Surgical resection of the pituitary adenoma by an experienced neurosurgeon is recommended where possible and represents the optimal opportunity for cure (SR). Primary medical therapy with an SRL might be considered if surgery is contraindicated or if a poor likelihood of success is expected owing to patient-specific and/or tumour-specific factors (DR).

For patients with persistent disease after surgery, a first-generation long-acting SRL is recommended as first-line medical therapy (SR). The choice between octreotide LAR and lanreotide autogel is determined by availability, convenience of administration and patient preference (DR). Cabergoline can be attempted as a first-line medical therapy in patients with acromegaly and mildly elevated levels of IGF1 of <2.5 times the upper limit of normal (DR).

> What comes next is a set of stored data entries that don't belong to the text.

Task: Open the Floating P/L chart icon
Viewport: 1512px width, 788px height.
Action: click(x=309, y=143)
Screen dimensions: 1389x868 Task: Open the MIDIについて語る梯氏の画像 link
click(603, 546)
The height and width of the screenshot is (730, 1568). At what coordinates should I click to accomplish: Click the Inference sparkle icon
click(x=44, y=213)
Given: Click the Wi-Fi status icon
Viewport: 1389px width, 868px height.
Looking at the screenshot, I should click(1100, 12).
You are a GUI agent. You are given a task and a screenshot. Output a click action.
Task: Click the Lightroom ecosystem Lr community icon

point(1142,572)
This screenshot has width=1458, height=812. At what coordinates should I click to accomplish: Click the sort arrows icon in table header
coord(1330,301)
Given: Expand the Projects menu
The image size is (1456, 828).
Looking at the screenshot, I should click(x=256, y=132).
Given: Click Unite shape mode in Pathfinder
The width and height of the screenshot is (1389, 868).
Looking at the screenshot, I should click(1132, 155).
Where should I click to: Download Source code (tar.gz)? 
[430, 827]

Second-line medical therapy

We recommend that additional therapies are necessary when first-line medical therapy is not successful in normalizing levels of IGF1 (SR) (Fig. 1). For patients who achieve partial response (a decrease in GH and/or IGF1 ≥50%) after using a long-acting first-generation SRL as first-line medical therapy, we recommend that increasing the dose of the SRL and/or increasing the dose frequency of lanreotide autogel should be attempted (DR). We recommend the addition of cabergoline to continued SRL treatment when levels of IGF1 remain modestly elevated during SRL administration. If a tumoural remnant is surgically resectable, which would enable a considerable decrease in tumour mass, a second surgical intervention might be proposed before re-initiating SRL treatment.

If biochemical control is not achieved after administering the maximal dose of first-generation SRL, we recommend that treatment should be individualized on the basis of the presence or absence of clinically relevant residual tumour and impaired glucose tolerance (SR). If a clinically relevant residual tumour that is unsuitable for resection is present, we recommend that patients should be switched from first-generation SRL to pasireotide LAR (DR); if severe hyperglycaemia occurs, patients should be switched to pegvisomant (DR). However, if there is pre-existing clinically relevant impaired glucose metabolism, patients should be switched from first-generation SRL to pegvisomant (DR). If there is clinically relevant residual tumour and pre-existing impaired glucose metabolism, maintaining first-generation SRL and adding pegvisomant is recommended (DR).

Additional considerations

If biochemical control is not achieved after second-line therapy, stereotactic radiosurgery or surgical intervention or reintervention should be reconsidered, as appropriate (SR). Use of temozolomide should be limited to patients with unusually aggressive or proven malignant pituitary tumours129. In such cases, close cooperation with a neuro-oncologist is advisable (DR).

Conclusions

Our recommendations for management of acromegaly have markedly changed since the previous consensus published in 2014 (ref.4). With the availability of pasireotide LAR, patients now have more treatment options and are more likely to achieve biochemical control. At the same time, clinicians should be vigilant about tailoring treatment approaches to account for the full clinical disease spectrum, taking into account biochemical control rates as well as tumour profile and glucose metabolism. Further study of current and emerging agents will help to better define the patient populations most likely to benefit from each treatment strategy and to tailor acromegaly treatments to individual patient needs.